Saturday, 12 June 2010

Och aye the new

Heaven forfend that I should get sucked into the offensive laziness that is national stereotypes - but it does seem appropriate that I've just managed to squeeze another story out of my trip to Scotland three years ago. Nothing wrong with a bit of frugality, it's how I was brought up, and there isn't any Scottish heritage in my ancestry - that I'm aware of, though they did scatter far and wide, thanks to their auld enemy south of the border, in its upper-class landowner incarnation.

Anyway, one of the things in the story was the Falkirk Wheel, which I visited on the recommendation of a Burke-sympathiser in the Surgeon's Museum in Edinburgh (he thought grave-robber/murderer Burke had suffered from bad press). "It's the 8th Wonder of the World!" he claimed, so off I duly trotted, getting snarled up in a horrendous town by-pass system that had more roundabouts than you could shake a stick at. I swear I went at least seven sides of an octagon to get there.

But it was worth it: an astonishing piece of modern engineering built to rescue an old one. The Union Canal, finished in 1822, was designed to follow one contour all the way from Edinburgh to Falkirk, using aqueducts and tunnels to keep level so that no time-consuming locks would be necessary. But then the railways took over and the canal system languished for a hundred years till recreational boaties came along.

The Wheel is designed to lift a boat and the water it's floating on up 35 metres to where the Forth and Clyde canal stops in mid-air. Here, with some whirring and clanking, it's able to transfer between canals, while another boat on the other side does the opposite. It's crazy, ingenious and impressive - and also surprisingly economical (if you discount the £17.5 million it cost to build).
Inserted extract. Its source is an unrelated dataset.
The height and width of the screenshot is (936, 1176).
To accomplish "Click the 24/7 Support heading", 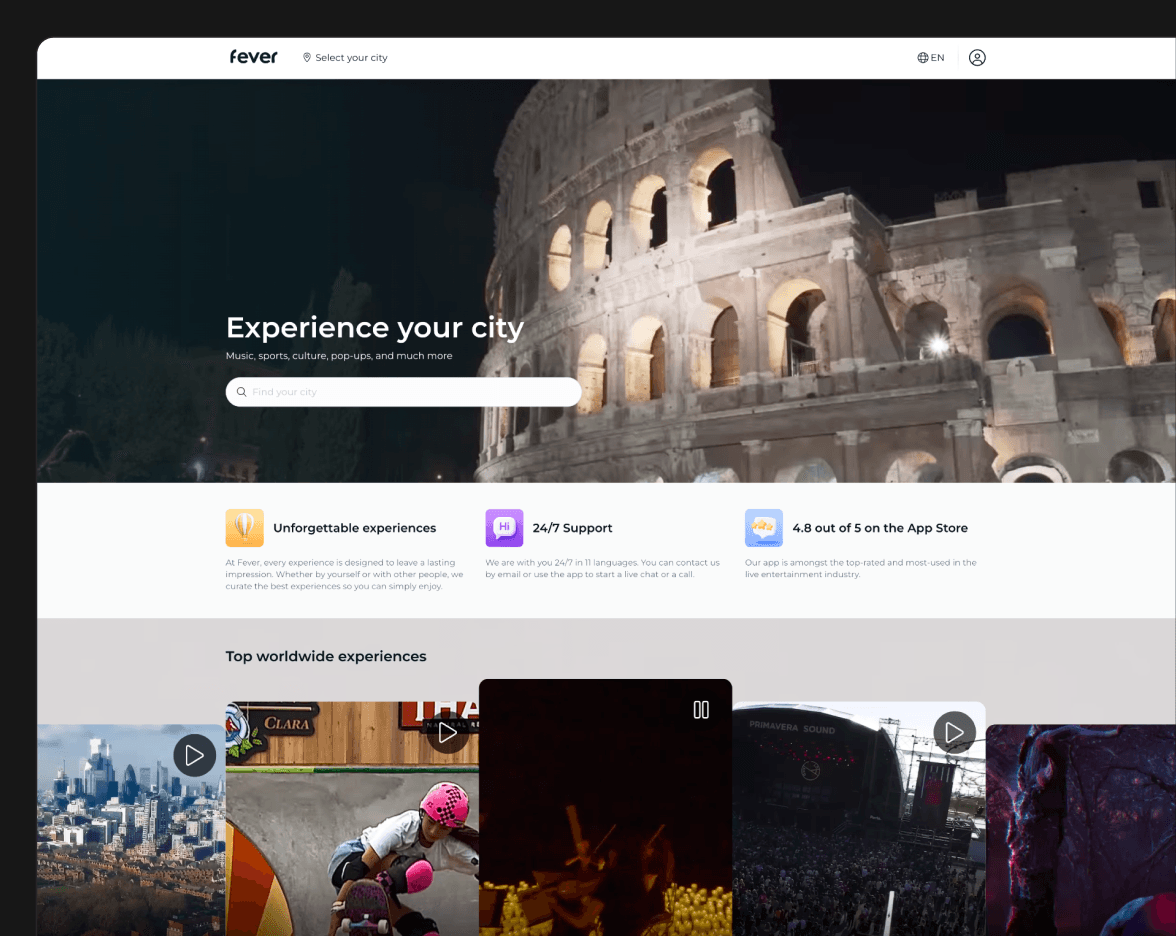I will [572, 528].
In what always seems to me a sweet and typically British shorthand, the claim is that each rotation of the wheel uses only the power that it would take to boil 8 tea-kettles.

And besides the engineering marvel, there are also a couple of fabulous artworks to admire of Kelpies - mythical water-horses - that one day, Lotto funds willing, will be incorporated on a much larger scale (30 metres high) into the Wheel itself.

Worth seeing: go there. Falkirk is halfway between Edinburgh and Glasgow.